Proving that if an element normalizes in at most n steps then it normalizes in at most (n+1) steps.

Of course, the above is trivial IRL. However, if "at most n steps" is formalized indirectly in Coq, the proof can be nontrivial.


Module Termination.


Parameter T : Set.


Parameter R : T -> T -> Prop.


Fixpoint terminates (n : nat) (gamma : T) : Prop :=
  match n with
    | O => False
    | S n' =>
      forall gamma' : T,
        (R gamma gamma' -> terminates n' gamma')
  end.

The proposition "terminates n gamma" means that gamma reduces to a normal form in at most (n-1) steps. The "at most" part of the definition is very implicit in the way the second case is written. Proving that this is actually the case:

Theorem terminates_monotone : forall n gamma,

  terminates n gamma -> terminates (S n) gamma.
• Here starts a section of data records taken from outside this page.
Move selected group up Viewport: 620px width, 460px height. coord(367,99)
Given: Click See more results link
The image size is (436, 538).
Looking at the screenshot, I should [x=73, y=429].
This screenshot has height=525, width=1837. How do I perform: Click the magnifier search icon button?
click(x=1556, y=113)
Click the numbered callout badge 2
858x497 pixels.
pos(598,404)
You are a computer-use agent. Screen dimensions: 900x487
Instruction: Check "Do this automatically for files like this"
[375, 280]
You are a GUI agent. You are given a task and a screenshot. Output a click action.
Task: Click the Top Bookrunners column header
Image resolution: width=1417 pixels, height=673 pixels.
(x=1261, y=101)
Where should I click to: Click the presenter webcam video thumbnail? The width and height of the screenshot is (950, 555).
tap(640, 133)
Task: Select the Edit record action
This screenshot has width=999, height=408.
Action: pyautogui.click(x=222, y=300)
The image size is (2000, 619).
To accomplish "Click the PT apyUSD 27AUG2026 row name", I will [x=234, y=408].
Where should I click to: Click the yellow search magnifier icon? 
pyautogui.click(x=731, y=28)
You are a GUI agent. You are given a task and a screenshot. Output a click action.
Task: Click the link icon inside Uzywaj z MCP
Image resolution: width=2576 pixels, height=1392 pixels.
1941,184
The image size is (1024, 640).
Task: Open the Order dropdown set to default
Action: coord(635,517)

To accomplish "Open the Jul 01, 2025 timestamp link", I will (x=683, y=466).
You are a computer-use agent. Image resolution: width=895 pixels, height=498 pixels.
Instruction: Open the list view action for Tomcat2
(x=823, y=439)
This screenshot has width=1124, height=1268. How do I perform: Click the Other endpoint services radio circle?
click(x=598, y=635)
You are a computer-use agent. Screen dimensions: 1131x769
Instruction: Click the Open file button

i.e. that if gamma normalizes in at most (n-1) steps then it normalizes in at most n steps, is not trivial and it shows why it pays to think about a proof before jumping into it. Here is the proof I came up with:

  induction n.

  inversion 1.

  intros.

  simpl.

  intros.

  simpl in H.

  specialize (H gamma' H0).

  specialize (IHn gamma' H).

  simpl in IHn.

  specialize (IHn gamma'0 H1).

  assumption.

Qed.

End Termination.

after some scribbling on paper. As an open question, how can we make the proof more automatic by making use of Ltac? The "intelligent" parts of the proof seem to be the choice of "n" as an induction parameter and the specializations of the different hypothesis, so these would probably need to be kept (or brute-forced).